Problem 1: In the passage about the store's history, how much inventory was inside when the city marshal chained the doors shut?

[Continued from part II.]
Working with James had its advantages. He had been there for years and knew the history of the store, which was far more interesting than I would have suspected. In the stockroom there was a massive metal grate leaning against the wall. I had never seen it used for anything, and asked him one day what it was for.
“This place used to be owned by a guy who was in with the mob over in Jersey. He didn’t pay them some money he owed and just disappeared one day. The store landed in his wife’s hands, and she didn’t know how to run the business. She ended up owing the city a lot in back taxes, and one day the city marshal just came by, forced everyone out, chained the doors shut, and cut the electricity. Well, this was the middle of summer and no one could get inside for about two weeks. Inside was about $200,000 in inventory. When the city finally finished with the store and we got back inside the smell was so bad the first guys had to wear gas masks. There were maggots and rats everywhere like you wouldn’t believe.” He tapped the grate. “Once we got the rotten stuff cleaned out, the stench was still awful, so we put these grates over the doors and let it air out for a couple more weeks. You could smell it for blocks.”

Item position records:
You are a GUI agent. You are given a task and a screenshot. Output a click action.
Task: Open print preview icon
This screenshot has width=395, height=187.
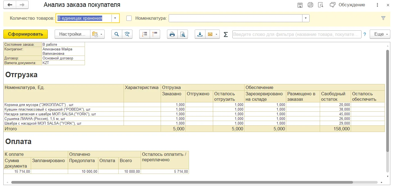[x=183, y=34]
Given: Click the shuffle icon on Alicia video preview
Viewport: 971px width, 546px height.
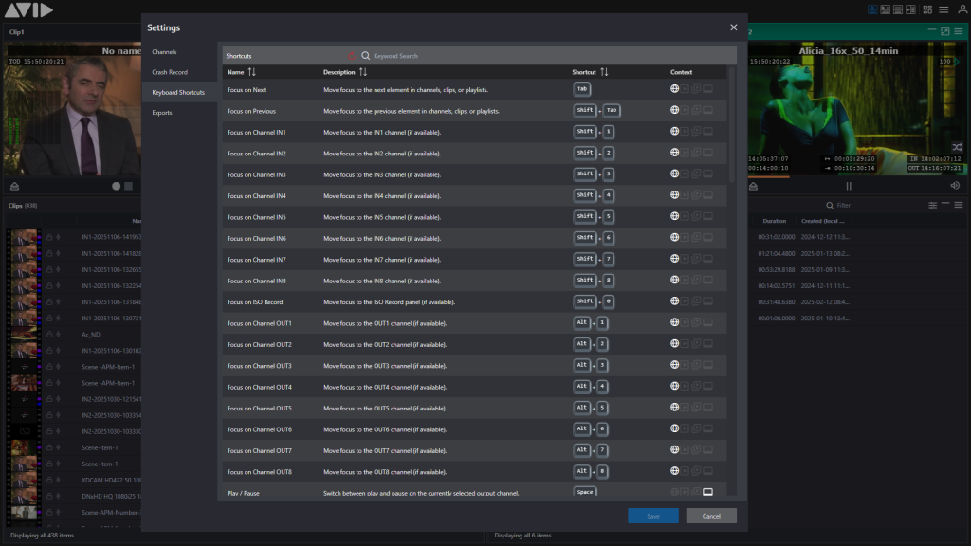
---
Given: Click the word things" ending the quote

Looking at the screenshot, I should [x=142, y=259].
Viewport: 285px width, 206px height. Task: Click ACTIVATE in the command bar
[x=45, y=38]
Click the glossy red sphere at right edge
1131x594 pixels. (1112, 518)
---
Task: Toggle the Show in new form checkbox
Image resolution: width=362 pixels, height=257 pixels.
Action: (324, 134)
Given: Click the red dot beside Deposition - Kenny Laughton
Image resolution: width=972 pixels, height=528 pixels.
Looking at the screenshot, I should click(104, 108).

Problem 2: Please transcribe the records word for word, everything from the line containing "You are a GUI" down to the line containing "Viewport: 971px width, 546px height.", with both of those lines included, and leave the pictures out of your answer.

Task solution 1: About $200,000.

Task solution 2:
You are a GUI agent. You are given a task and a screenshot. Output a click action.
Task: Open print preview icon
This screenshot has width=395, height=187.
[x=183, y=34]
Given: Click the shuffle icon on Alicia video preview
Viewport: 971px width, 546px height.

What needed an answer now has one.